What needs to be done | Starting at the line that contains "Viewport: 275px width, 1547px", transcribe every remaining line of the data below exactly, and omit all pictures.

Data for processing |

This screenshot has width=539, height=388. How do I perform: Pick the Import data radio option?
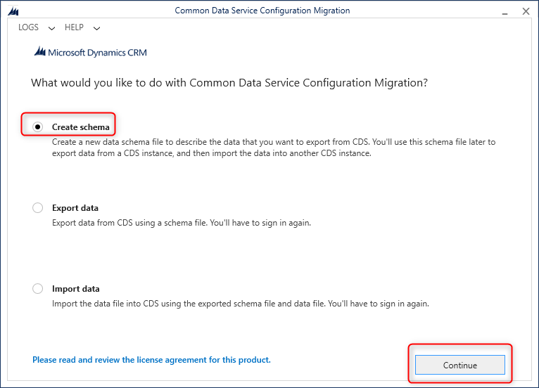(38, 289)
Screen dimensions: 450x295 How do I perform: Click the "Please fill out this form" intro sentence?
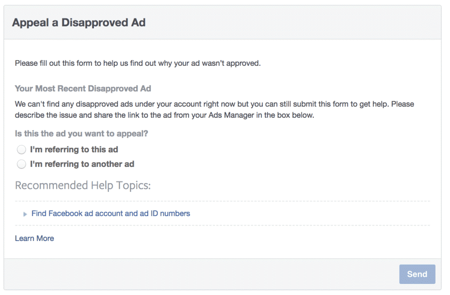pos(138,63)
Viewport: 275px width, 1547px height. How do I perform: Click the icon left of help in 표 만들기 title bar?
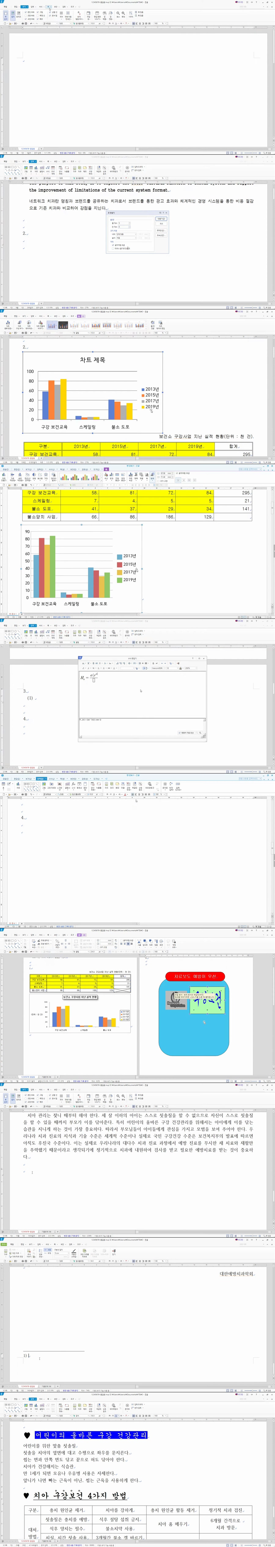pyautogui.click(x=160, y=213)
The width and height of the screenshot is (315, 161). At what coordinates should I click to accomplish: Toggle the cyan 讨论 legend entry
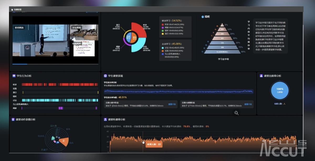point(163,48)
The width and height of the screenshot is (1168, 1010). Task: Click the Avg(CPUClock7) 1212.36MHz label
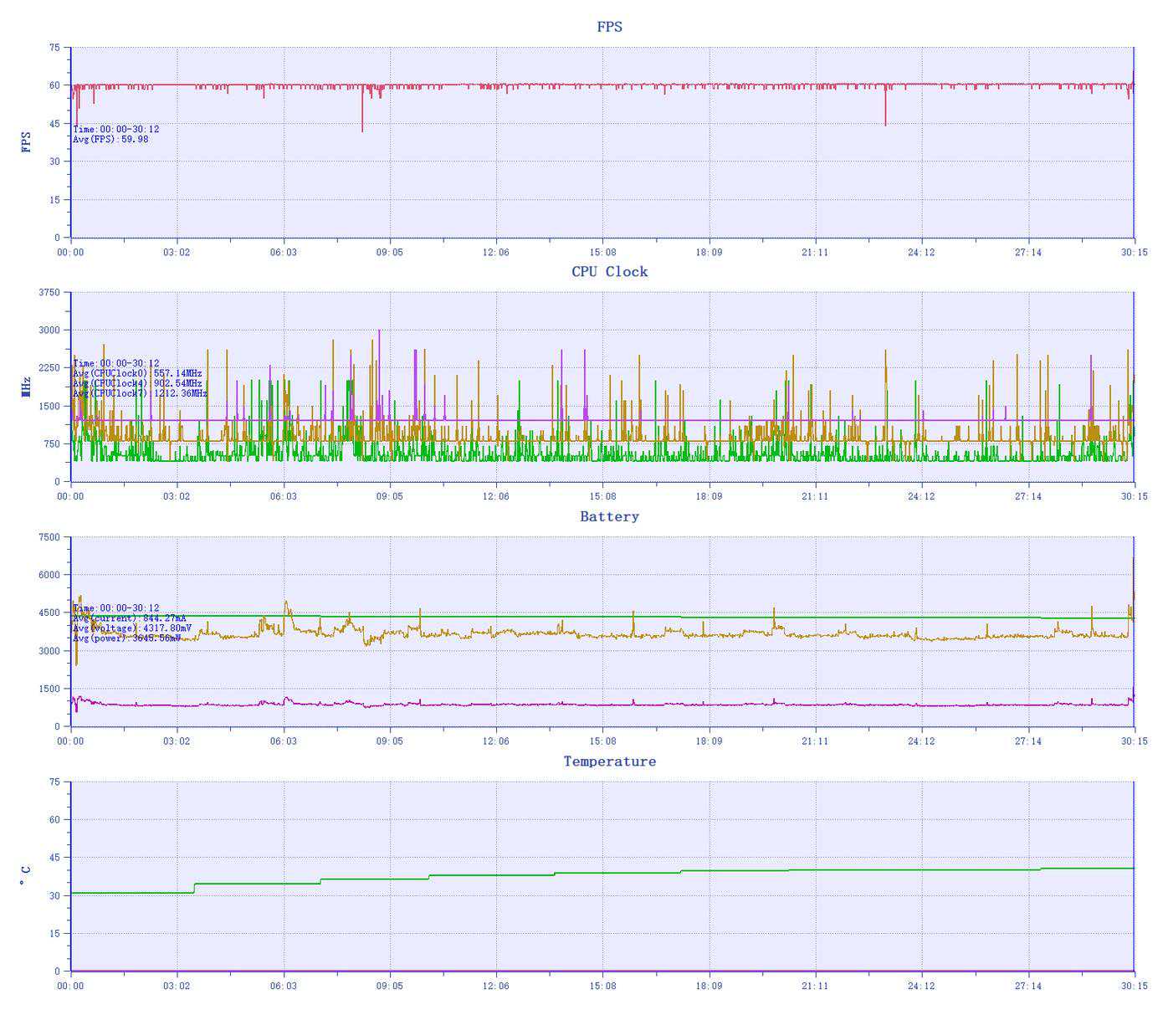140,393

Output |
Viewport: 275px width, 1547px height. How do I perform: Click the icon left of help in 표 만들기 title bar?
pyautogui.click(x=160, y=213)
The width and height of the screenshot is (315, 161). At what coordinates should I click to accomplish: Toggle the cyan 讨论 legend entry
point(163,48)
The width and height of the screenshot is (1168, 1010). Task: Click the Avg(CPUClock7) 1212.36MHz label
140,393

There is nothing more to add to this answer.